• [Exercise]
Copy word for word, please, the lines of the entries below running from the one containing "GAZETELER (808, 1271)" to the one containing "Email Us (387, 29)", both ends included.

(Records from a data source)
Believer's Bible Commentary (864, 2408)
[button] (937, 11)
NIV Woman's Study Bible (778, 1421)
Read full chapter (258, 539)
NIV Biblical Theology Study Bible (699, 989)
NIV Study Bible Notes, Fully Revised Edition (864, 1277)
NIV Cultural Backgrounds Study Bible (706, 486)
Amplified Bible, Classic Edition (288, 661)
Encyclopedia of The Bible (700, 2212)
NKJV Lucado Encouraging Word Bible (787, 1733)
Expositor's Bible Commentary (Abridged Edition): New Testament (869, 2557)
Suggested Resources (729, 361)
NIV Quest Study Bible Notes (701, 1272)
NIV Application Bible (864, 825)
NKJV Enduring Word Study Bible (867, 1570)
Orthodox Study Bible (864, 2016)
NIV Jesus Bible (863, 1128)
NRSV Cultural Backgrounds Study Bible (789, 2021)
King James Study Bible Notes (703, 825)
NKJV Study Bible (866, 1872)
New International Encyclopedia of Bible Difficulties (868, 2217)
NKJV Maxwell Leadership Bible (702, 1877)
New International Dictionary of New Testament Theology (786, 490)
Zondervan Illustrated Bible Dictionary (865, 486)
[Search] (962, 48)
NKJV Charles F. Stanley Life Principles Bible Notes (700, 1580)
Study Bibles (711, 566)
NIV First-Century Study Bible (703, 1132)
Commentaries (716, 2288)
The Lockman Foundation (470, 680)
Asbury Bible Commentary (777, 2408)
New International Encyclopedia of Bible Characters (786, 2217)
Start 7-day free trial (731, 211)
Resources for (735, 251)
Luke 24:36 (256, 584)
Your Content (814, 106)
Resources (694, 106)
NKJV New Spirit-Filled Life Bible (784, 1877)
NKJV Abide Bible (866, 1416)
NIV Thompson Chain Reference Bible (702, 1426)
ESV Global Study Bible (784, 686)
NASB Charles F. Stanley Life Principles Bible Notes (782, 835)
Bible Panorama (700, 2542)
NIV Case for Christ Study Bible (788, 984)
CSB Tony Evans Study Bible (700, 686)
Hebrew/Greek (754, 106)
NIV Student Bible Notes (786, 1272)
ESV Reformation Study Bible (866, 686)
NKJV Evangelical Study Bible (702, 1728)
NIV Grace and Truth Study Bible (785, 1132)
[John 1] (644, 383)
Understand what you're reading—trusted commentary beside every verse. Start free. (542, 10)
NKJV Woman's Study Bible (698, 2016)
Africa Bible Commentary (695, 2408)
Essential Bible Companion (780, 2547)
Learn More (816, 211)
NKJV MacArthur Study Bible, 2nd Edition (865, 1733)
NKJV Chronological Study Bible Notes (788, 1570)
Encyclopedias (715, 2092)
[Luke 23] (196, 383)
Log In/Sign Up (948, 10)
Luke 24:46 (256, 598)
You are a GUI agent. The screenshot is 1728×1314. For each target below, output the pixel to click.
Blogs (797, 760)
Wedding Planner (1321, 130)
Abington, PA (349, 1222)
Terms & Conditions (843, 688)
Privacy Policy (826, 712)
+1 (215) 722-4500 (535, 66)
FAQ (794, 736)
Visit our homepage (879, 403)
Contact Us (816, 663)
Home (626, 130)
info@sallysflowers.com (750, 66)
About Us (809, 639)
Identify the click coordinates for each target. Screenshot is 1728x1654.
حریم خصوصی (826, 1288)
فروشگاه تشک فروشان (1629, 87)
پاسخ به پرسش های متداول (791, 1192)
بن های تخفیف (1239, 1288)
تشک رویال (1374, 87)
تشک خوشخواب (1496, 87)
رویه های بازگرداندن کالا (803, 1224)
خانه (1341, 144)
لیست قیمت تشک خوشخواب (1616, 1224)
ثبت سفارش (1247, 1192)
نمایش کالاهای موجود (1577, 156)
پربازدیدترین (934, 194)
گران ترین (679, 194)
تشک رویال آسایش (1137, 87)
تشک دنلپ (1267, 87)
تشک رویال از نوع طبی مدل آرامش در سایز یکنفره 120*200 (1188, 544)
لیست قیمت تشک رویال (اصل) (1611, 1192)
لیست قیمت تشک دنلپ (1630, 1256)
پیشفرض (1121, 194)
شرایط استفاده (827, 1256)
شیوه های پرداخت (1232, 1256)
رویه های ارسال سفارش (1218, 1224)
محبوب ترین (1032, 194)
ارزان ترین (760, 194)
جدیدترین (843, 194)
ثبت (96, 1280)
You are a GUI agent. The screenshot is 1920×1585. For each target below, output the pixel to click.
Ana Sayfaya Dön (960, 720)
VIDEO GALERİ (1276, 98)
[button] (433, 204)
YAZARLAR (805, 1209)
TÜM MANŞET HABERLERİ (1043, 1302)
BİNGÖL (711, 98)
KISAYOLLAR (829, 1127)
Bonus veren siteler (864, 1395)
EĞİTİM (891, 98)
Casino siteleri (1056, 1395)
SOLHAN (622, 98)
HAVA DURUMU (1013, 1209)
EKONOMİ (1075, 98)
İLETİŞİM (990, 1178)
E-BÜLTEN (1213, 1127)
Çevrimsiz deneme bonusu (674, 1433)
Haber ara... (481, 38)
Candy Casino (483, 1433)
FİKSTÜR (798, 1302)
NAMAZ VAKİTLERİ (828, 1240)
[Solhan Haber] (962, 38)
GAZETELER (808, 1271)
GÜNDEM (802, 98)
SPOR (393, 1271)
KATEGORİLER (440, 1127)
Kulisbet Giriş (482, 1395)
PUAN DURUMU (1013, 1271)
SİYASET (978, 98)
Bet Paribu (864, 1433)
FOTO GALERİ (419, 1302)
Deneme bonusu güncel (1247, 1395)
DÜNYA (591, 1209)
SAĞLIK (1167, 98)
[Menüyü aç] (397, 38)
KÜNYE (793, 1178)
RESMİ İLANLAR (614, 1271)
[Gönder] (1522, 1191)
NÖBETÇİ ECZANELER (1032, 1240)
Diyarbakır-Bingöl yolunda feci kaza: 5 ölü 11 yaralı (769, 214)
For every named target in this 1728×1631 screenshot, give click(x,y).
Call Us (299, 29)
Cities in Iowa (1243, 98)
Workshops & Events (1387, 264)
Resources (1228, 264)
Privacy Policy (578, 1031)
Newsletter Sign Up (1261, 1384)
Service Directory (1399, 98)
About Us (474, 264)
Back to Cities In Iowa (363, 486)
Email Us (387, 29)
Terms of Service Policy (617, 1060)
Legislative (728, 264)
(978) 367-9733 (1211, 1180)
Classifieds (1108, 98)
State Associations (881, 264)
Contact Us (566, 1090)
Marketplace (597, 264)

• [Your solution]
GAZETELER (808, 1271)
GÜNDEM (802, 98)
SPOR (393, 1271)
KATEGORİLER (440, 1127)
Kulisbet Giriş (482, 1395)
PUAN DURUMU (1013, 1271)
SİYASET (978, 98)
Bet Paribu (864, 1433)
FOTO GALERİ (419, 1302)
Deneme bonusu güncel (1247, 1395)
DÜNYA (591, 1209)
SAĞLIK (1167, 98)
[Menüyü aç] (397, 38)
KÜNYE (793, 1178)
RESMİ İLANLAR (614, 1271)
[Gönder] (1522, 1191)
NÖBETÇİ ECZANELER (1032, 1240)
Diyarbakır-Bingöl yolunda feci kaza: 5 ölü 11 yaralı (769, 214)
For every named target in this 1728×1631 screenshot, give click(x,y).
Call Us (299, 29)
Cities in Iowa (1243, 98)
Workshops & Events (1387, 264)
Resources (1228, 264)
Privacy Policy (578, 1031)
Newsletter Sign Up (1261, 1384)
Service Directory (1399, 98)
About Us (474, 264)
Back to Cities In Iowa (363, 486)
Email Us (387, 29)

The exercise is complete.